Sonntag des Wortes Gottes
Heute ist Sonntag des Wortes Gottes! Vor drei Jahren hat Papst Franziskus den Wunsch vieler Gläubigen erfüllt und diesen Sonntag eingeführt. Er soll jedes Jahr am 3. Sonntag im Jahreskreis, also in der Nähe zur Weltgebetswoche für die Einheit der Christen und den Tag des Judentums begangen werden.

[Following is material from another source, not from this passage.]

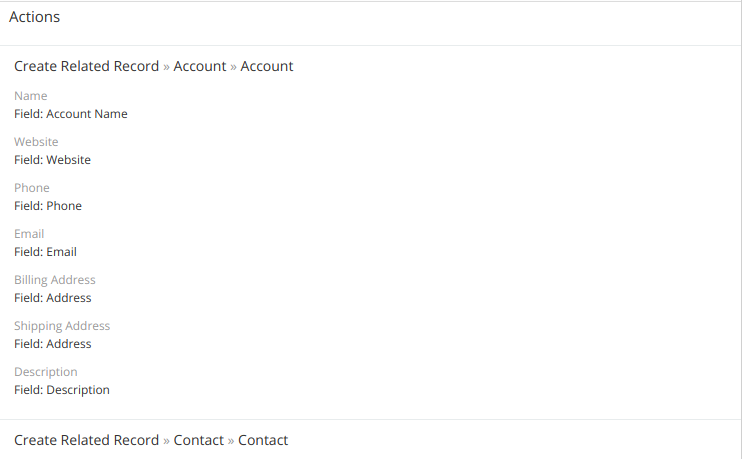Click the first » separator in the Account header
Screen dimensions: 742x459
(x=166, y=66)
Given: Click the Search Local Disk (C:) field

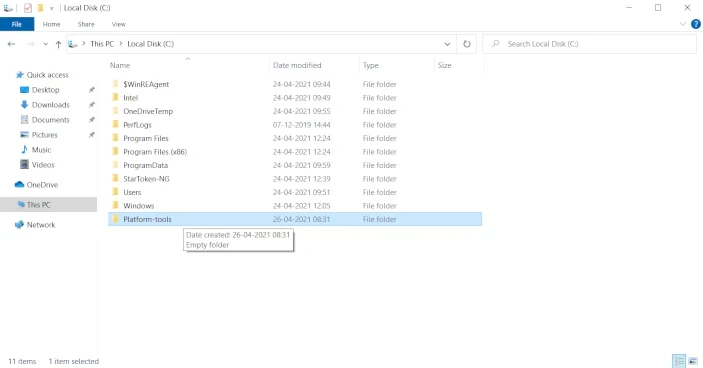Looking at the screenshot, I should coord(589,44).
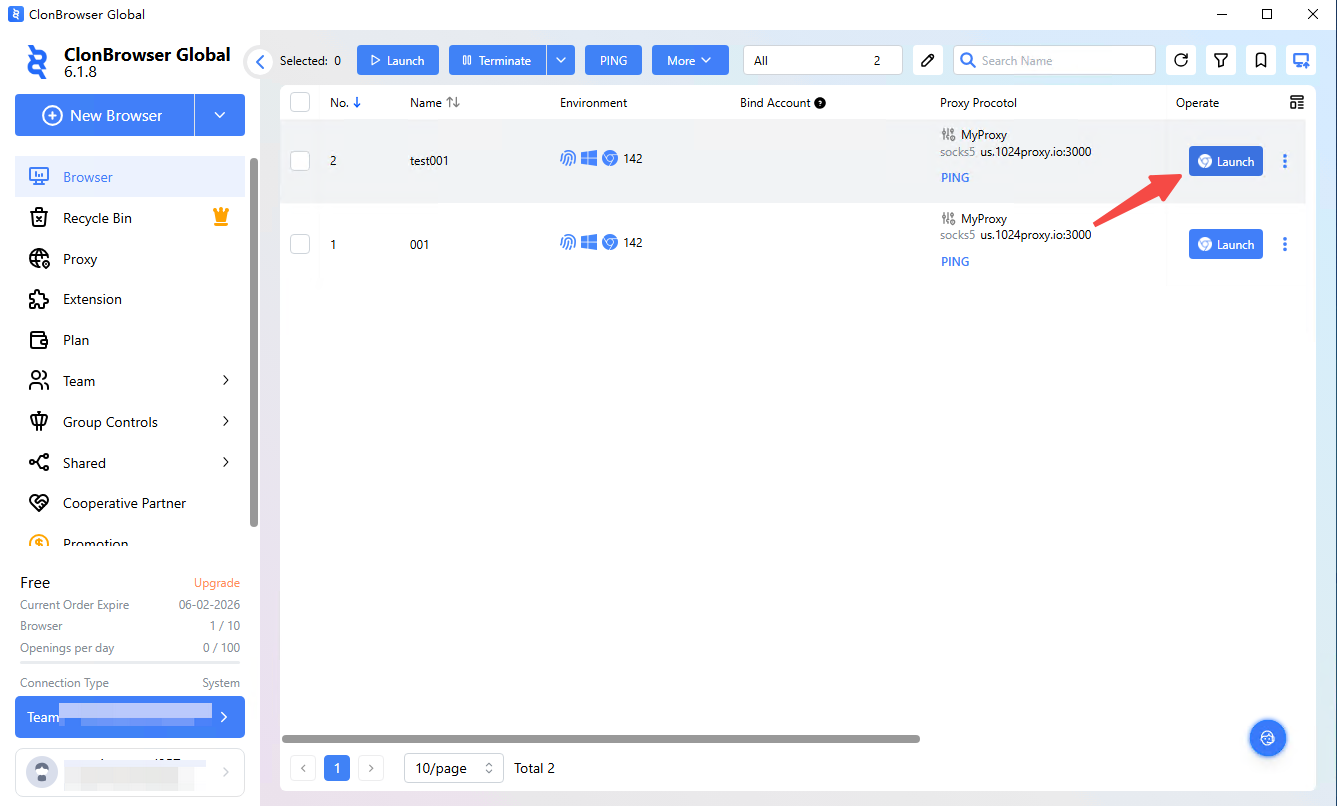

Dieser Sonntag des Wortes Gottes ist für uns ein Segen. Wir als katholische Christ:innen besitzen fast alle eine Bibel, die zu Hause im Bücherregal steht oder auch feierlich aufgeschlagenen an einem besonderen Ort in der Wohnung liegt. Wir bekennen, dass dieses Buch für uns die Heilige Schrift ist und dass uns in diesen Texten Gott selbst anspricht, dass der Text – wie wir in der Liturgie immer wieder bekennen – Wort Gottes ist. Das scheint alles außer Streit zu stehen und klar zu sein. Allerdings kommt mir oft vor, dass wir noch etwas mit der Bibel, dem Wort Gottes, fremdeln. Gerade die hebräische Bibel, das sogenannte Alte oder Erste Testament bleibt uns oft verschlossen. Wenn wir einmal bewusst keine Messe feiern und stattdessen eine Wort Gottes Feier begehen, dann ist das für viele eine Notlösung, oder so eine halbe Sache.

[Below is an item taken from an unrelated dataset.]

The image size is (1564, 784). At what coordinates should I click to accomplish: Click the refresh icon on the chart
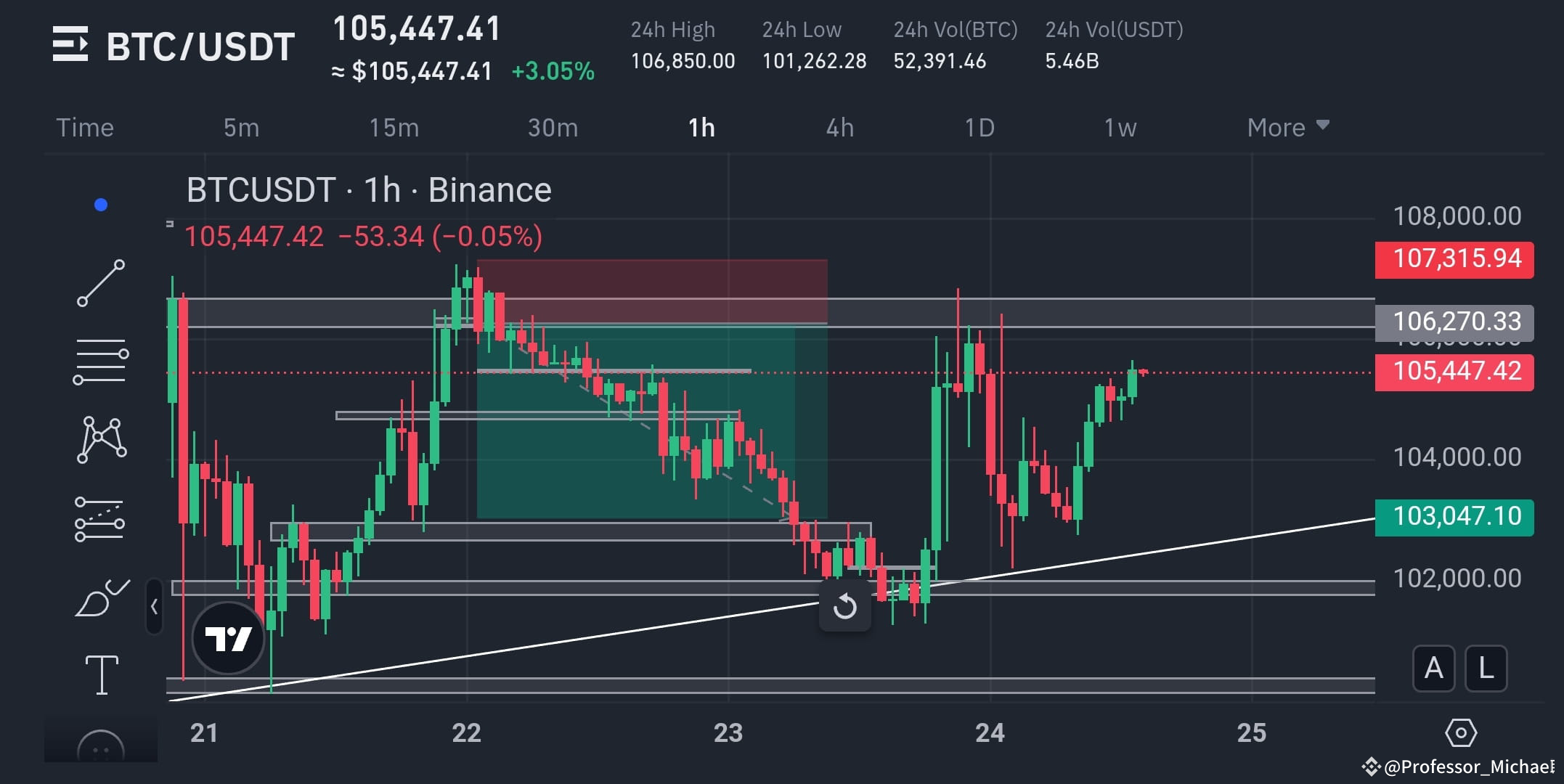click(844, 607)
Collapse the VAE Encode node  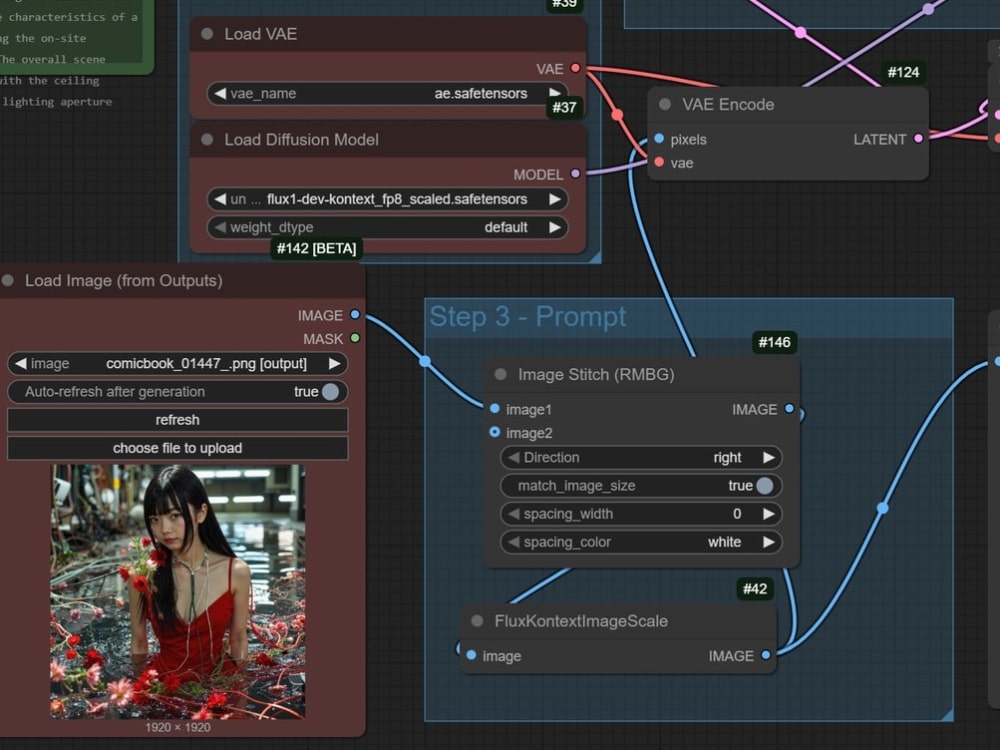[663, 104]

In der Lesung haben wir heute gehört, wie das Volk Israel sich nach der Katastrophe des babylonischen Exils daranmacht Jerusalem und den Tempel aufzubauen und sich als Volk Gottes neu entdeckt. Sie begehen eine feierliche Wort Gottes Feier, in der sie vieles tun, was wir auch heute in unseren Gottesdiensten tun. Das Buch, die Schriftrolle, wird feierlich hereingetragen und aufgeschlagen, alle erheben sich, wenn vorgelesen wird, sie preisen Gott und geben Antwort auf Gottes Wort. Aus der Bibel wird abschnittsweise vorgelesen und es werden Erklärungen gegeben.

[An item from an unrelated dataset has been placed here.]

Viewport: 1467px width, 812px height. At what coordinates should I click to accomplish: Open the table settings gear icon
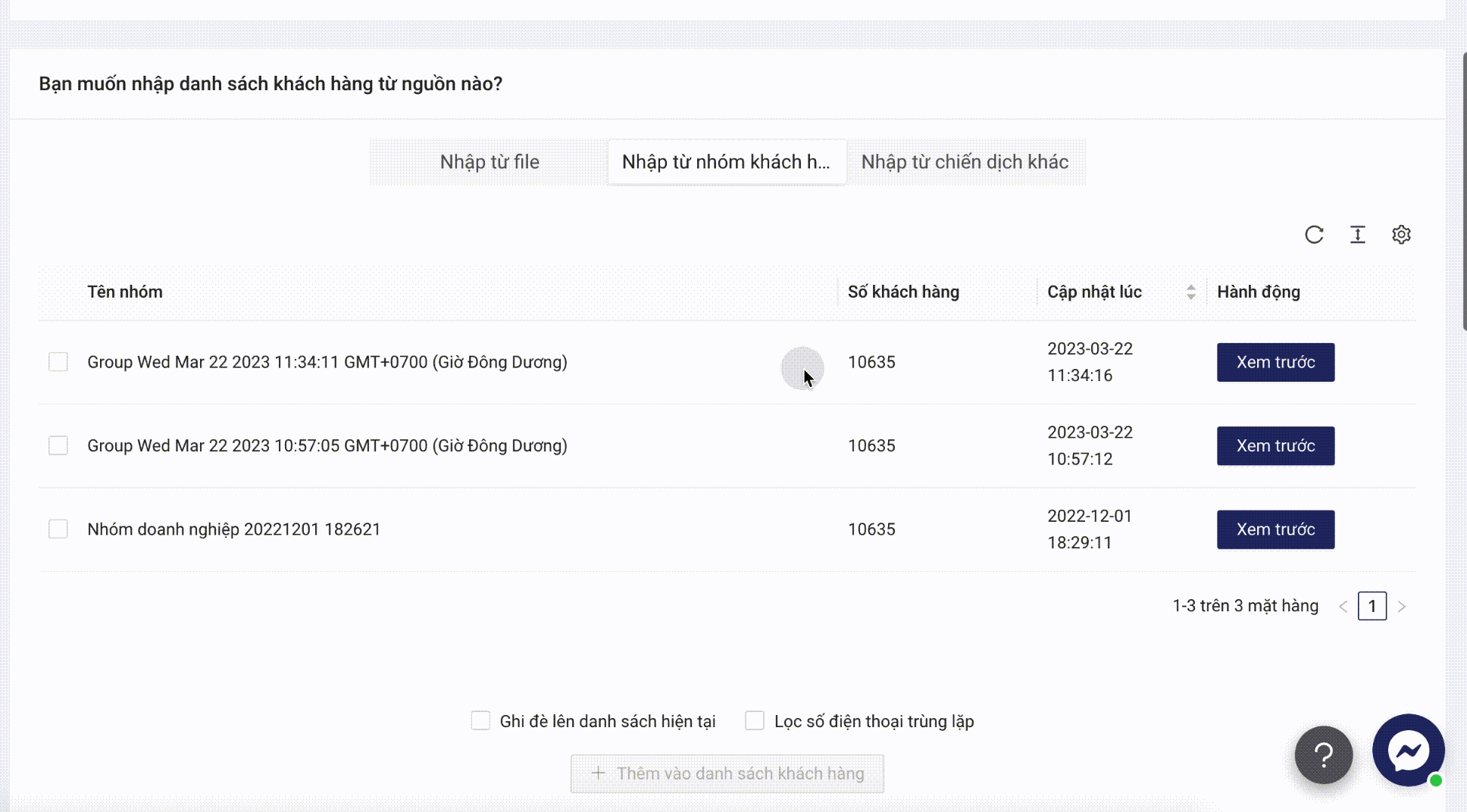[x=1401, y=235]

Das tut auch Jesus am Sabbat in der Synagoge seiner Heimatstadt und wir heute, jeden Sonntag und auch immer wieder unter der Woche.
Vor wenigen Tagen hatte ich eine starke Begegnung, in der mir klar geworden ist, wie die Bibel als Wort Gottes heute wirkt und Menschen direkt anspricht. Zu mir kam ein Ehepaar aus dem Iran, das in Österreich um Asyl angesucht hat. Beide sind unabhängig voneinander durch Freunde oder Schulkolleginnen als Jugendliche auf die Bibel aufmerksam gemacht worden. Im Iran ist der Besitz der Bibel offiziell verboten und so haben sie sich am freien Freitag heimlich zum Bibellesen getroffen. Sie haben sich ansprechen lassen von dem, was sie gelesen haben, z.B. vom Wort Jesu: Wo zwei oder drei in meinem Namen versammelt sind, da bin ich mitten unter ihnen! (Mt 18, 20) oder im 1. Johannesbrief: Gott ist die Liebe und wer in der Liebe bleibt, der bleibt in Gott und Gott in ihm. (1 Joh 4, 16) Sie bezeichnen sich selbst als Christ:innen, auch wenn sie nicht getauft sind. Und ich konnte ihnen nur zustimmen, dass sie wirklich schon im Herzen Christ:innen sind. Auf der Flucht über die Türkei, Bosnien, Kroatien bis nach Österreich haben sie immer die Nähe von Kirchengemeinden gesucht. Am schlimmsten war für sie, als sie bei den gewaltsamen Pushbacks zwischen Bosnien und Kroatien ihren Rucksack mit der Bibel verloren hatten. Zum Glück haben sie im ersten Flüchtlingslager in Österreich wieder eine erhalten. Sie lesen täglich darin und gehen jeden Sonntag in ihrem Wohnort zur Feier der Messe.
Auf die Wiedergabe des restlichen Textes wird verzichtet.